Official Broke Law in Curbing Protections for Haitian Immigrants, Ex-Agency Head Says
The director of U.S. Citizenship and Immigration Services violated the law by disregarding dangerous conditions in Haiti when recommending the termination of temporary protected status for refugees who fled the country following a devastating 2010 earthquake, the director's predecessor told a federal judge at a Brooklyn trial testing the Trump administration's decision.
January 08, 2019 at 06:31 PM
4 minute read
The original version of this story was published on New York Law Journal
The director of U.S. Citizenship and Immigration Services violated the law by disregarding dangerous conditions in Haiti when recommending the termination of temporary protected status for refugees who fled the country following a devastating 2010 earthquake, the director's predecessor told a federal judge at a Brooklyn trial testing the Trump administration's decision.
Leon Rodriguez, a partner at Seyfarth Shaw who served as USCIS director from 2014 to 2017, told U.S. District Judge William Kuntz II of the Eastern District of New York that the law governing temporary protected status (TPS) requires that officials consider persistent ills that continue to affect Haiti, such as ongoing threats to public safety and food shortages, when assessing whether or not Haitian refugees should continue to receive protected status.

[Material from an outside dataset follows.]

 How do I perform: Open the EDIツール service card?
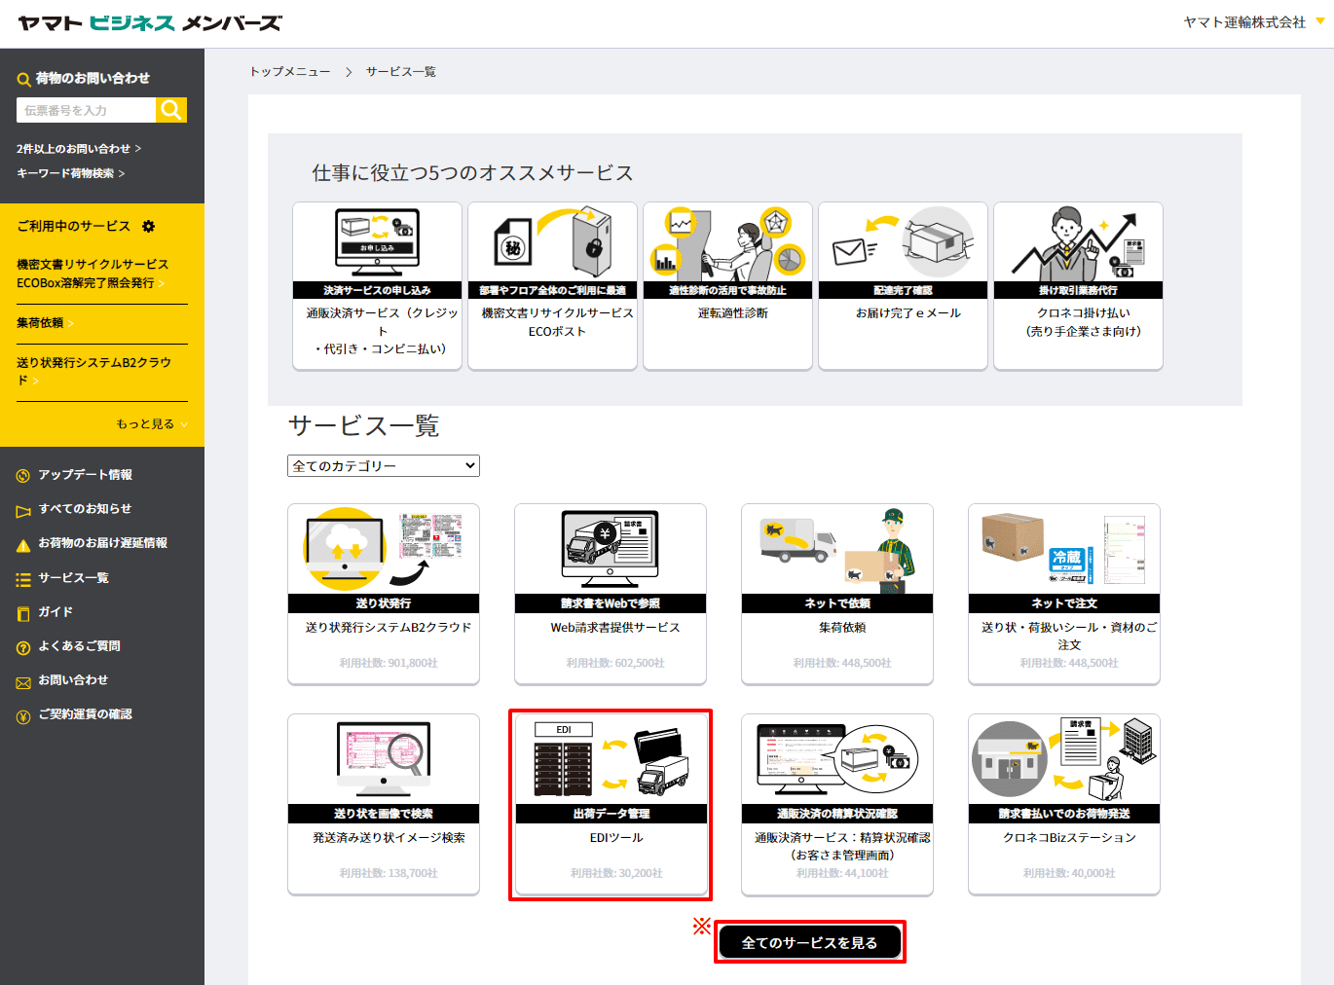pos(611,804)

But in his recommendation to then-Acting Homeland Security Secretary Elaine Duke to terminate TPS, Rodriguez's successor as USCIS director, L. Francis Cissna, said Haiti had largely bounced back from the 2010 earthquake—which killed more than 200,000 people, according to some estimates—and that ongoing problems in Haiti like food insecurity and gender-based violence are unrelated to the earthquake.